The guaranteed allocation of financial investments under uncertainty
In this paper the problem of deposit allocation between the assets is considered. The sum of the individual deposit between the three assets (unrisky and two risky) increased within a year one can offer in the form
$$f(x, y) = r(1 − x_1 − x_2) + x_1y_1 + x_2y_2,$$
where r – profitability of unrisky assets; $y_i$ – profitability of risky assets i; action $x = (x_1, x_2)$ and $x_i (i = 1, 2)$ – part of investing funds in assets i.
The profit of the decision maker is defined both by the plan of diversification $(1−x_1 −x_2, x_1, x_2)$ and by uncertaintes (value of profitability of risky assets) $y = (y_1, y_2) ∈ Y$ . It should be noted that between profitabilities of risky assets some kind of dependence may exist. In this case
$$Y = \{y = (y_1, y_2)|y_1 ∈ [a, b], ψ_1(y_1) \leqslant y_2 \leqslant ψ_2(y_1)\}.$$
The profitability of portfolio is defined by the sum $f(x, y)$.
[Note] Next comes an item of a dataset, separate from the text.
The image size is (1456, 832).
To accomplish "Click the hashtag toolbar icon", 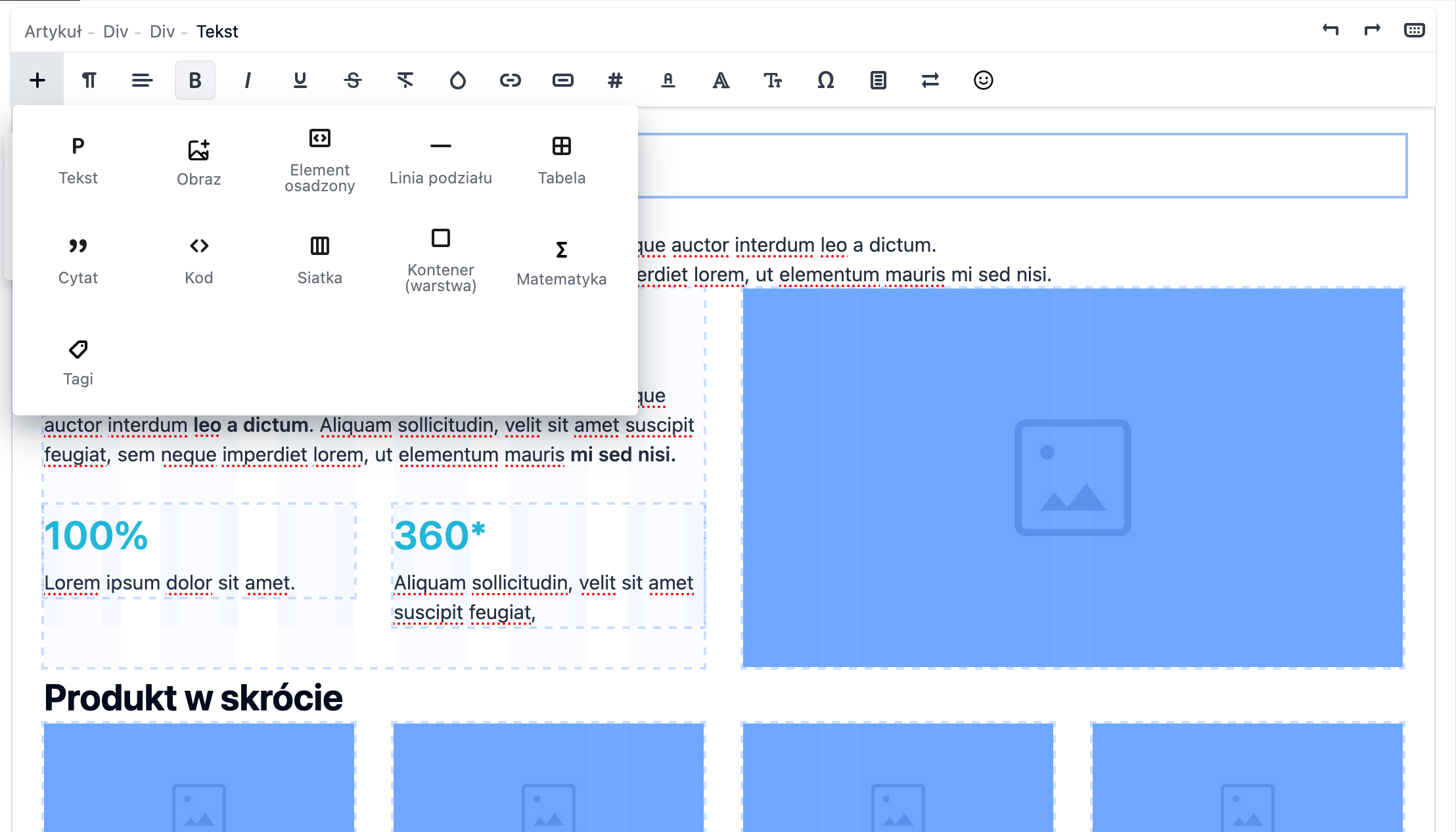I will pos(615,80).
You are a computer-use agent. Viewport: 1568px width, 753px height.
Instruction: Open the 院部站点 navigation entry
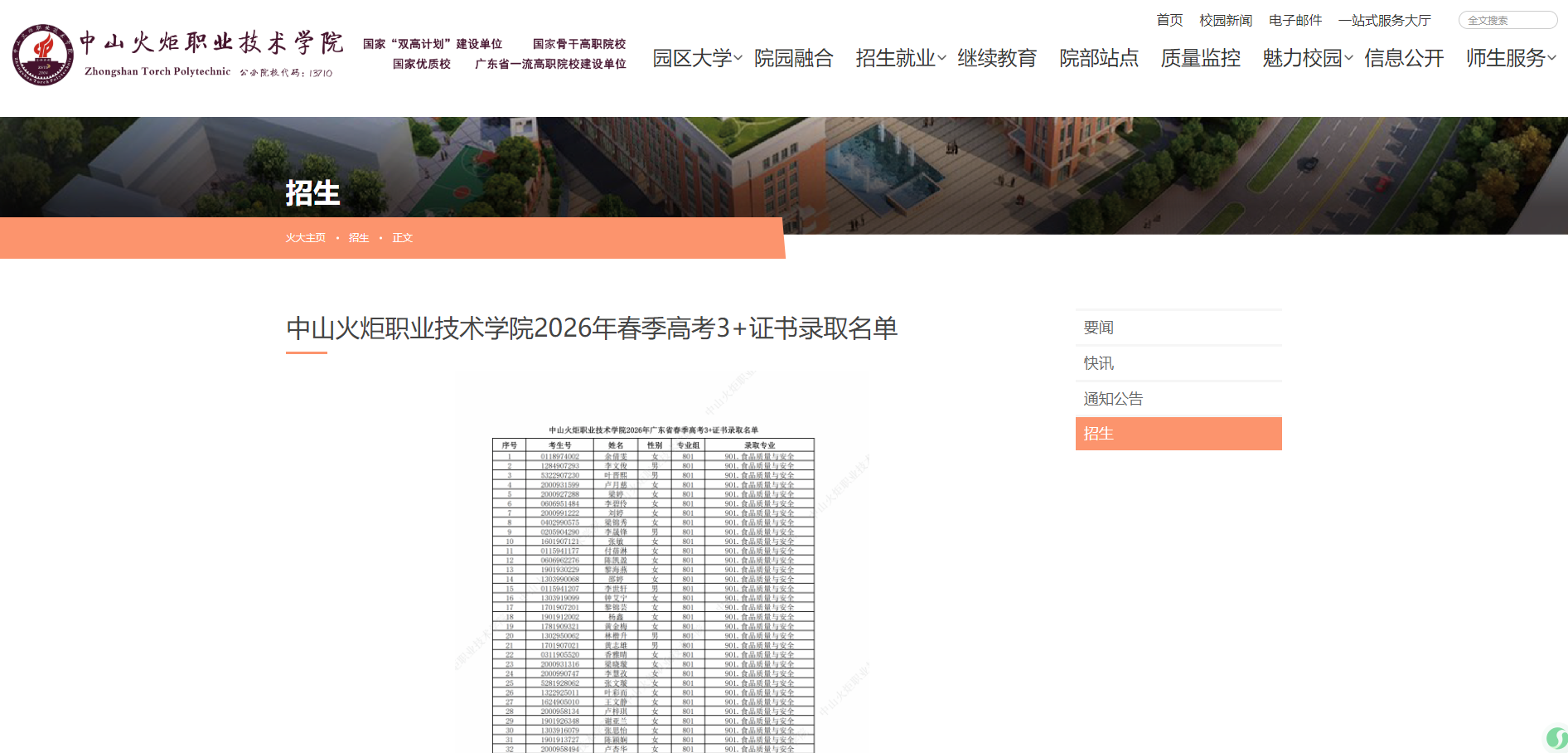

It is demanded for the depositor to define parts of one ruble $x_i (i = 1, 2)$ under which final cash $f(x, y)$ will be as much as possible.
So one can suppose the mathematical model on deposit diversification between three assets as ordered the three
$$\langle X, Y, f(x, y)\rangle,$$
where criterion$ f(x, y)$ is defined over. Set $X$ actions $x$ of the decision maker is
$$X = \{x = (x_1, x_2)|x_1 + x_2 \leqslant 1 ∧ x_i \geqslant 0(i = 1, 2)\} ⊂ \mathbb{R}^2.$$
So the decision maker does not know the real profitability of risky assets, and has to look at some «corridor change» for them. Any characteristics of probability are absent.
The depositor wants to have the greatest possible profit or possible less risks. To estimate risk we use Savage functions of regret (from principle of minimax regret).
In this paper a guaranteed on outcome solution and a guaranteed on risk solution to this problem is given. This solution is based on the principle of guaranteed result and function of regret used by Savage.
Key words: uncertainty, outcome, risk, deposit diversification, guaranteed result.